The US coastguard aired a video Thursday showing members of the armed forces jumping on a submarine carrying 17,000 pounds of cocaine on a $ 569 million cocaine robbery.
In the video, a member of the United States Coast Guard cutter Munro yells at an unidentified water vehicle to stop as he moves along the cutter on the surface of the eastern Pacific Ocean. Crew members then jump on the largely immersed ship as it moves and the lock opens.
A person inside the ship can be seen briefly just when the hatch opens at the end of the video.
About 17,000 pounds of cocaine were found inside, along with five suspected smugglers, the US Coast Guard told NBC News Thursday. The estimated market value of the drugs is $ 232 million.
Self-propelled submersible ships, often referred to as "narcos", are sometimes used by cartels and traffickers to smuggle drugs across borders.
The operation, which took place on June 18, was one of 14 drug smugglers intercepted off the coast of Mexico, Central America and South America by three Coast Guard vessels between May and July of this year. A total of 39,000 pounds of cocaine and 933 pounds of marijuana were seized on that date, valued at $ 569 million, according to a press release on Thursday.
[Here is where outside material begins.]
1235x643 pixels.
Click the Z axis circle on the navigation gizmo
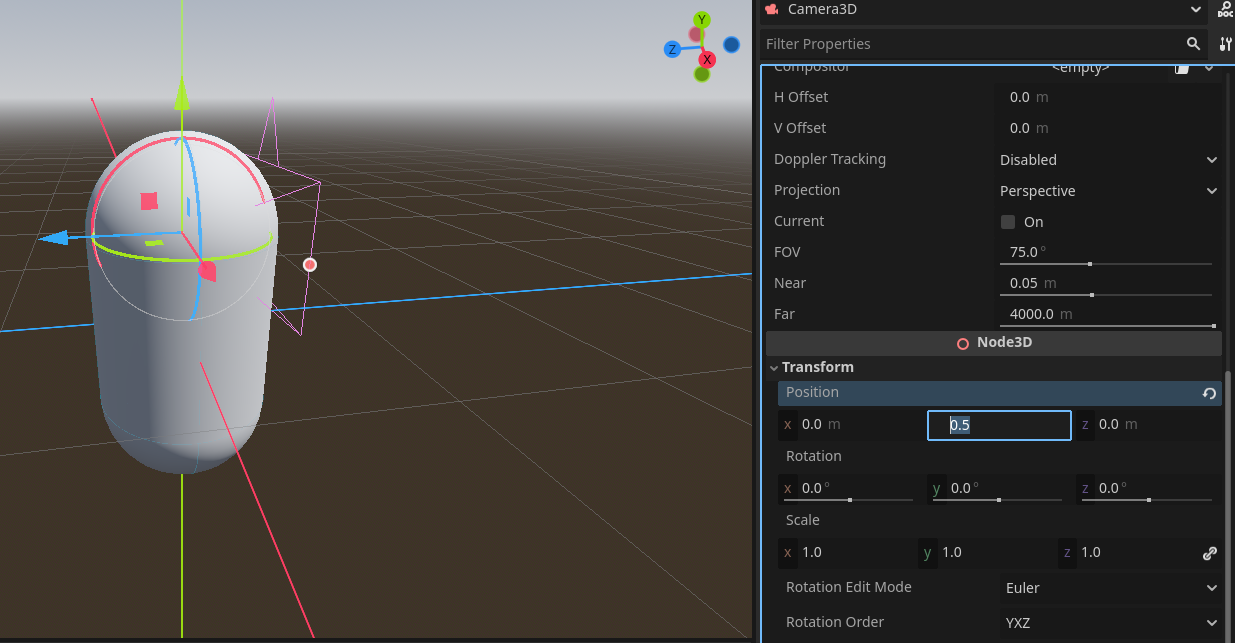click(x=671, y=49)
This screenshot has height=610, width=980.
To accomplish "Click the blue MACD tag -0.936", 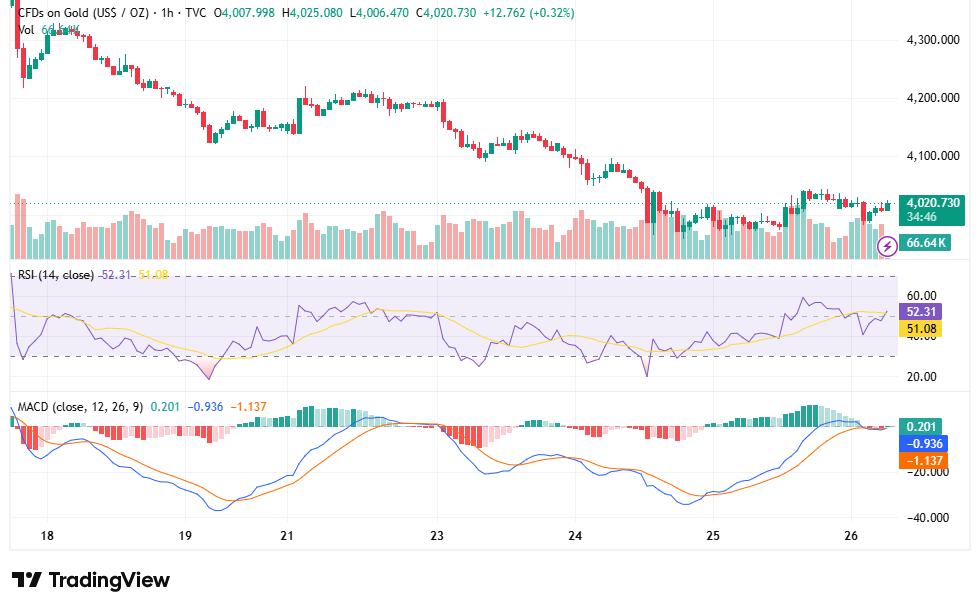I will [923, 443].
Vice President Mike Pence was on site as Coast Guard members unloaded the seized drugs in San Diego on Thursday. The operations will lead to the prosecution of 55 alleged smugglers, according to Pence.
"Make no mistake, Coasties, your brave service saves American lives," Pence told members of the military service on Thursday.
Some of the 55 suspected drug traffickers will be transferred to federal authorities, while others will be forwarded to international authorities for prosecution in their home country, Coast Guard said.
The June seizure was part of the US Coast Guard's first anti-drug patrol since it came into service two years ago. The new vessel is one of six state-of-the-art ships added to the Coast Guard fleet in recent years and two more have been commissioned in Hawaii, the military branch told NBC News.
Approximately 70% of the Coast Guard fleet consists of medium endurance cutters over the age of 50 requiring expensive maintenance.